▶ Try it
Please rewrite the records starting at the line that contains "What do you see at coordinates (449, 404)" and ending at the line that contains "center [341, 7].", changing "coordinate pair" to "pair of coordinates" and leaving everything else unchanged.

▶ Material to process
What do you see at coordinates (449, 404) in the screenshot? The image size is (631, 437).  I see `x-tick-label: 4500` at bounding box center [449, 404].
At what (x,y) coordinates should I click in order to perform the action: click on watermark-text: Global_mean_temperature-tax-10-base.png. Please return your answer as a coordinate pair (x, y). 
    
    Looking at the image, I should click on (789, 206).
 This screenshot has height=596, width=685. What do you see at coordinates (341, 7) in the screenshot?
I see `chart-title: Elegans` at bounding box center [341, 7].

...

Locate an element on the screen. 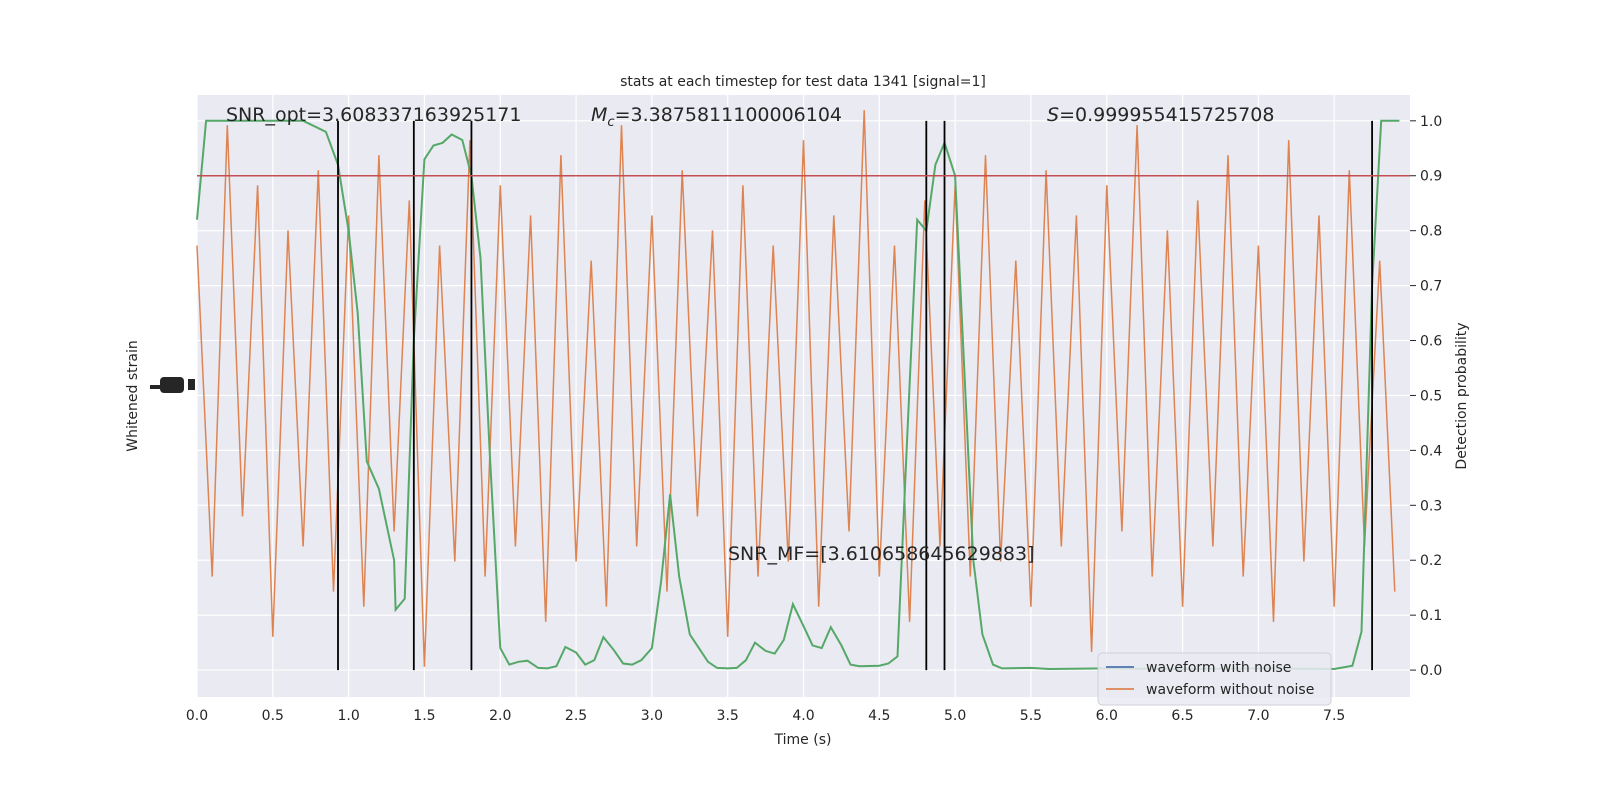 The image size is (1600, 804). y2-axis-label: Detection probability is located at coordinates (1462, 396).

▶ Result
What do you see at coordinates (449, 404) in the screenshot? The image size is (631, 437).  I see `x-tick-label: 4500` at bounding box center [449, 404].
At what (x,y) coordinates should I click in order to perform the action: click on watermark-text: Global_mean_temperature-tax-10-base.png. Please return your answer as a pair of coordinates (x, y). 
    
    Looking at the image, I should click on (789, 206).
 This screenshot has height=596, width=685. What do you see at coordinates (341, 7) in the screenshot?
I see `chart-title: Elegans` at bounding box center [341, 7].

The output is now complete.